(2008) Retired Brigadier General Hanan Gefen, a former commander of Unit 8200, noted his former organization’s influence on Comverse, which owns Verint, as well as other Israeli companies that dominate the U.S. eavesdropping and surveillance market. “Take NICE, Comverse and
Check Point for example, three of the largest high-tech companies, which were all directly influenced by 8200 technology,” said Gefen. “Check Point was founded by Unit alumni. Comverse’s main product, the Logger, is based on the Unit’s technology.”
Check Point, a large Israeli-based company that sells firewalls and other Internet security software from an office in Redwood City, California, was founded by Unit 8200 veteran Gil Shwed. Today the four years he spent in the Unit go virtually unmentioned in his official biography. In 2006, the company attempted to acquire the firm Sourcefire, whose intrusion-prevention technology is used to protect the computer assets of both the Pentagon and NSA. Because of the potential for espionage, the deal set off alarm bells at the NSA and FBI and it was eventually killed by the Committee on Foreign Investments in the U.S., an oversight board.
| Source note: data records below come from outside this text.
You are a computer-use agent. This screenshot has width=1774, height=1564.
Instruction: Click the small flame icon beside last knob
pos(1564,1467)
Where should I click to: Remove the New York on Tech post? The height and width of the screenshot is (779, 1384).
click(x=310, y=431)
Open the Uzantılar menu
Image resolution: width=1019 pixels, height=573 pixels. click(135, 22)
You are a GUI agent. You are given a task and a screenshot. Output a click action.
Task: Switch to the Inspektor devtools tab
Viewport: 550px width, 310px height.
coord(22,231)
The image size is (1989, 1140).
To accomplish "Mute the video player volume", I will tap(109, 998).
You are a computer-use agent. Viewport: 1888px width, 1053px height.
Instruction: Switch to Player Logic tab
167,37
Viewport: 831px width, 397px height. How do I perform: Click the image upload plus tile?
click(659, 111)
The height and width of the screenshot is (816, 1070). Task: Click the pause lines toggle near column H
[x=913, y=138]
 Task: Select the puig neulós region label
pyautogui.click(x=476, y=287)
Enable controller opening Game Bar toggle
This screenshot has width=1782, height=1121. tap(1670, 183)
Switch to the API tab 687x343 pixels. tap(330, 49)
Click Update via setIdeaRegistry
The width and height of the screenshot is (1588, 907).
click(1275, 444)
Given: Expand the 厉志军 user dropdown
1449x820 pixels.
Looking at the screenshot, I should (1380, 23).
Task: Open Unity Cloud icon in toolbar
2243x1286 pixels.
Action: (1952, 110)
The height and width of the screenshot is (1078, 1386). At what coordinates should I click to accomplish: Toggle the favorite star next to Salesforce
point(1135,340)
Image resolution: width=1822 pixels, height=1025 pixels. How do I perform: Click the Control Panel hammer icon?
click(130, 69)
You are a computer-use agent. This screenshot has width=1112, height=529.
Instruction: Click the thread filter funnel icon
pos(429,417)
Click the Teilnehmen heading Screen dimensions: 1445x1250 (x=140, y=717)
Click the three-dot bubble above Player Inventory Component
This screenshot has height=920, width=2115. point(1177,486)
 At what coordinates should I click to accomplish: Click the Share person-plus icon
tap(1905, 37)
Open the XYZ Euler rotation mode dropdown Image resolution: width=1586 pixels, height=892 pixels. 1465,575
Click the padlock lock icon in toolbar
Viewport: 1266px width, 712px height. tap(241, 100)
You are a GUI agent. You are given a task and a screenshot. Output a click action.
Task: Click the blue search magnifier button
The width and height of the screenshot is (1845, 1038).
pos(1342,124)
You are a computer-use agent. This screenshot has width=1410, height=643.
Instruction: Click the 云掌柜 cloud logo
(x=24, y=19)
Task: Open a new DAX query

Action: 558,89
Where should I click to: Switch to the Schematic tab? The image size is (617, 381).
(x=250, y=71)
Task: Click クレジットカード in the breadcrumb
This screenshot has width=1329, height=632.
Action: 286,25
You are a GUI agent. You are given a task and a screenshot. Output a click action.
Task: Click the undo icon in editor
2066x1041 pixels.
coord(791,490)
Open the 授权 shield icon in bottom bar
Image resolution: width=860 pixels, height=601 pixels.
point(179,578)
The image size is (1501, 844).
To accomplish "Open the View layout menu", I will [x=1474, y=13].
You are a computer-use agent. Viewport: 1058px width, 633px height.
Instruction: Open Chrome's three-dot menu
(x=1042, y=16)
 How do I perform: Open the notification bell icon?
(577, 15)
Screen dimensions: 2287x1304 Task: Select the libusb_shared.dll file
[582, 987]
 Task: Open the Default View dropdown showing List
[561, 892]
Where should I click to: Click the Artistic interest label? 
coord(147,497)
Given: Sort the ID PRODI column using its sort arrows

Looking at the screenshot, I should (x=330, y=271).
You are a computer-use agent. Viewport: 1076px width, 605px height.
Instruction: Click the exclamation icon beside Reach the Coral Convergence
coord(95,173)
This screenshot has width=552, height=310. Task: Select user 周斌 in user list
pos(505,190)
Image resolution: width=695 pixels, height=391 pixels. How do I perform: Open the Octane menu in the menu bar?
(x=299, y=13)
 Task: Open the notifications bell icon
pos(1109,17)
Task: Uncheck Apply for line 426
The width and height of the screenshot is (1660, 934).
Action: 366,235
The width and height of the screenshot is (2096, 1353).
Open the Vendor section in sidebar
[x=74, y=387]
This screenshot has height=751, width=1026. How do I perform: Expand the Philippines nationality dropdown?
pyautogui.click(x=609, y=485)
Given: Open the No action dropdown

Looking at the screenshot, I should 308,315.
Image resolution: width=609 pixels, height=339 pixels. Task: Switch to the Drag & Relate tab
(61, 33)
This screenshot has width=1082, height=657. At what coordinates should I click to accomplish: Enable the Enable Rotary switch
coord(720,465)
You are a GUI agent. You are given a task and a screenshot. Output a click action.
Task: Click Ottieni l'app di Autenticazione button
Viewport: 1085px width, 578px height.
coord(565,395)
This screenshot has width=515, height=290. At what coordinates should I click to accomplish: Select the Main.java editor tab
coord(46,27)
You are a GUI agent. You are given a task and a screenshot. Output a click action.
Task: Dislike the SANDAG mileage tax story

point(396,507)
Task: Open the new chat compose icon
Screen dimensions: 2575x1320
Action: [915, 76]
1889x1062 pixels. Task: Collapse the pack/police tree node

Alan T. Sherman, a specialist in information assurance at the University of Maryland, Baltimore County, noted the potential for “information warfare” was likely. “It’s easy to hide malicious [software] code. Sometimes it just takes a few lines of malicious code to subvert a system.” Nevertheless, despite the fact that many of the NSA’s and the Pentagon’s sensitive
communications—like those of the rest of the country—travel across the tapping equipment of Verint and Narus, their links to Israel seem to have slipped below the radar.